Assume that the value in cell A is 0 (so B=1, C=2 and D=1/2), and we change the value of A to 1. How should we propagate the change? The most efficient update order is to first update B=2 and C=3, and finally recompute D=2/3. However, if your spreadsheet computes the cells in a different order, such as: B=2 D=1, C=3, D=2/3 then the final result is the same. It is a waste of time to compute D twice, but logically the result is correct.

Now consider the same arithmetic over streams.

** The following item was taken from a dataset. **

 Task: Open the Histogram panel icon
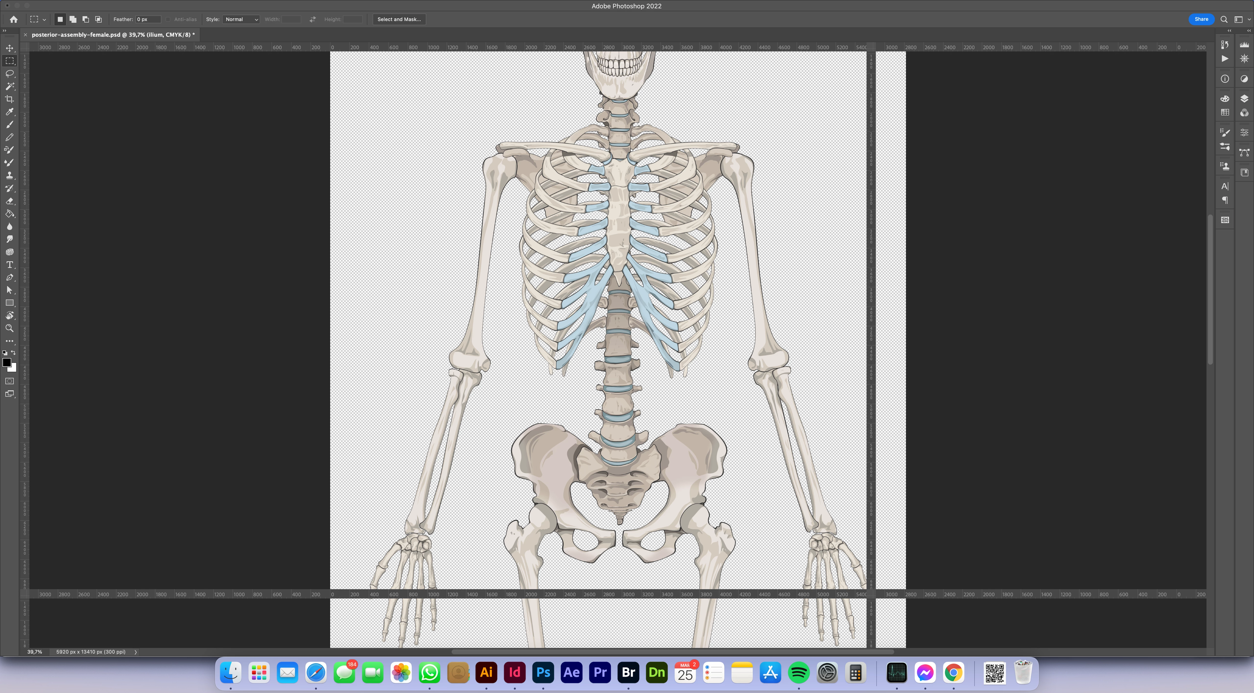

If A is the stream {0,1}, then the value of the stream (A+1)/(A+2) is exactly the stream {1/2, 2/3}. If we produce the stream {1/2, 1, 2/3} because we computed D at an intermediate stage, then the output is logically incorrect.

Push and Pull


The computation graph for our expression looks like this:



What is the algorithm for propagating changes to A? The incorrect scheme we attempted above is push: after a cell is updated, every cell that depends on it is recursively updated. The reason that this did not work is because there are two paths from A to D, so A affects D in two different ways and we recomputed D while taking account of only one of the effects.  If D knows that there is a dependency between its inputs, it can wait until both are updated before recomputing its value and propagating it on. However, if our system is implemented in a reasonable way, the D node is a simple division operator that has no knowledge of the topology of the graph.

Could a pull method work? Before updating a node, recursively update anything it depends on. There are two problems with this approach. First, it departs from the reactive programming model - rather than inputs automatically propagating to the outputs, we need to actively request the outputs to update themselves. Second, each such update may need to involve a larger portion of the graph than is strictly necessary; Since a node does not necessarily emit a change to its output stream for every change to its input streams, it is not possible to know which nodes will need to do something in reaction to a change in a certain input.

The right thing to do is to propagate the changes forward from the input nodes, in topological order. Some systems, such as Boost accumulators and TPIE, apply a static update order. When constructing the graph, they also create a list of the nodes in topological order, and use this list to direct propagation of data through the graph.

Streamulus, on the other hand, dynamically discovers which nodes need to be updated. Like the push method, it begins at the inputs that have updates and traverses the graph forward. However, it does not immediately ask every dependent node to update itself. Rather, it inserts all successors of the updated input nodes into a priority queue, where the priority of a node is its topological order index. It then repeatedly removes the highest priority node from the queue (the one with the smallest topological order index) and activates it. If this node chooses to emit an output, its successor nodes are inserted into the priority queue (if they were not already there) so that they will be activated as well.

The advantage of the dynamic approach is that we only traverse parts of the graph that need to be traversed. The disadvantage is the performance cost of queueing. The static update order will be more efficient if updates tend to propagate through all or most nodes of the graph. When there are many inputs, each of which affects a small fraction of the nodes, or when there are nodes that filter streams such that inputs do not usually propagate beyond them, the dynamic approach scales better.

In the future, we plan to develop a hybrid method that computes a static update order for certain subgraphs and applies dynamic decisions only at the junctions between them.